Issue Summary
When going in the Admin section on the Celery Status tab, randomly it displays “Failed loading status. Please refresh.”. Sometimes, after a reload it works again, but after redash is left unattended for a couple of days, reloading doesn’t help, only restarting the scheduler or redis makes the view available again.
Technical details:
- Redash Version: redash/redash:7.0.0.b18042
- Browser/OS: Chrome 75.0.3770.100 / macOS 10.14.5 (18F132)
- How did you install Redash:
Migrated Redash 3.0.0+b3134 local install on 16.04.4 LTS (Xenial Xerus) to Docker 7.0.0.b18042 on CoreOS stable.

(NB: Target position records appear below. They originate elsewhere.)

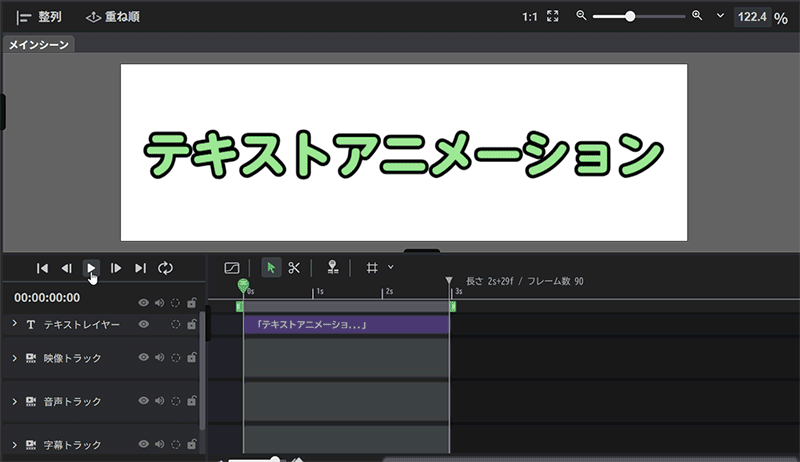Expand the テキストレイヤー track
800x462 pixels.
[x=14, y=324]
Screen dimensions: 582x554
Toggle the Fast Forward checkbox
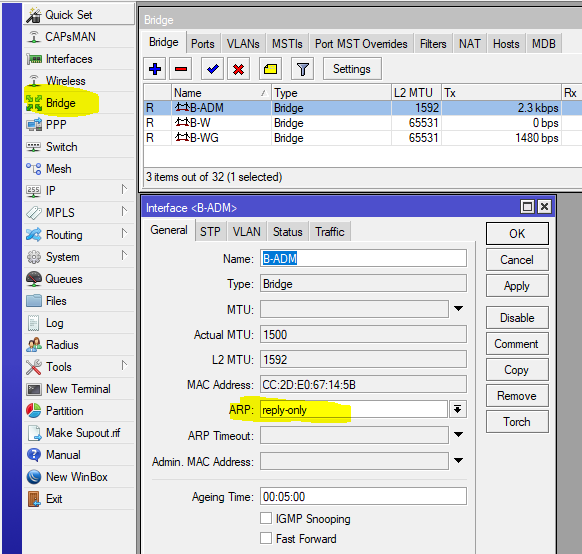pyautogui.click(x=266, y=538)
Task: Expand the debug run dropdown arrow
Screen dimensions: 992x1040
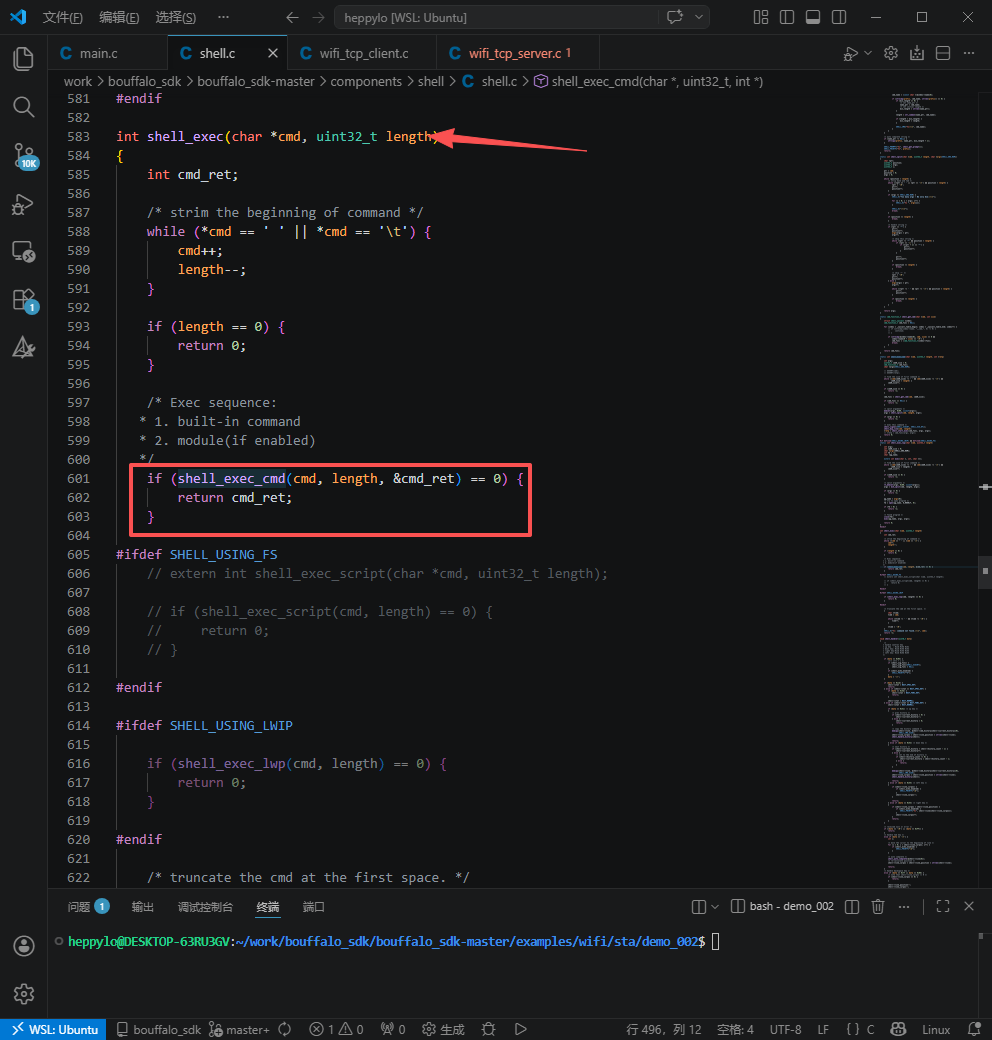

The migration is in fact a parallel run. I restored the 3.0.0 pgsql database backup into AWS RDS, then executed the migrations in the following order using a docker setup:
- redash/redash:3.0.0.b3147
- redash/redash:4.0.2.b4720
- redash/redash:5.0.0.b4754
- redash/redash:6.0.0.b8537
- redash/redash:7.0.0.b18042
Everything seems successful and queries (scheduled alike) run perfectly fine. Occasionally the message will pop up and https://redash.my.domain/admin/queries/tasks returns a 500.
Server log
[2019-07-25 08:52:59,827][PID:14][INFO][metrics] method=GET path=/admin/queries/tasks endpoint=redash_index status=304 content_type=text/html; charset=utf-8 content_length=926 duration=0.64 query_count=2 query_duration=4.27
[2019-07-25 08:53:00,768][PID:14][INFO][metrics] method=GET path=/api/session endpoint=redash_session status=200 content_type=application/json content_length=1331 duration=3.59 query_count=3 query_duration=6.02
[2019-07-25 08:53:00,880][PID:14][INFO][metrics] method=GET path=/api/organization/status endpoint=redash_organization_status status=200 content_type=application/json content_length=100 duration=33.92 query_count=7 query_duration=16.14
[2019-07-25 08:53:00,892][PID:14][INFO][metrics] method=GET path=/static/images/favicon-32x32.png endpoint=static status=200 content_type=image/png content_length=2005 duration=0.57 query_count=2 query_duration=4.66
[2019-07-25 08:53:01,000][PID:14][INFO][metrics] method=GET path=/api/dashboards/favorites endpoint=dashboard_favorites status=200 content_type=application/json content_length=55 duration=17.37 query_count=4 query_duration=10.72
[2019-07-25 08:53:01,036][PID:14][INFO][metrics] method=GET path=/api/queries/favorites endpoint=query_favorites status=200 content_type=application/json content_length=55 duration=22.94 query_count=4 query_duration=12.73
[2019-07-25 08:53:01,162] ERROR in app: Exception on /api/admin/queries/tasks [GET]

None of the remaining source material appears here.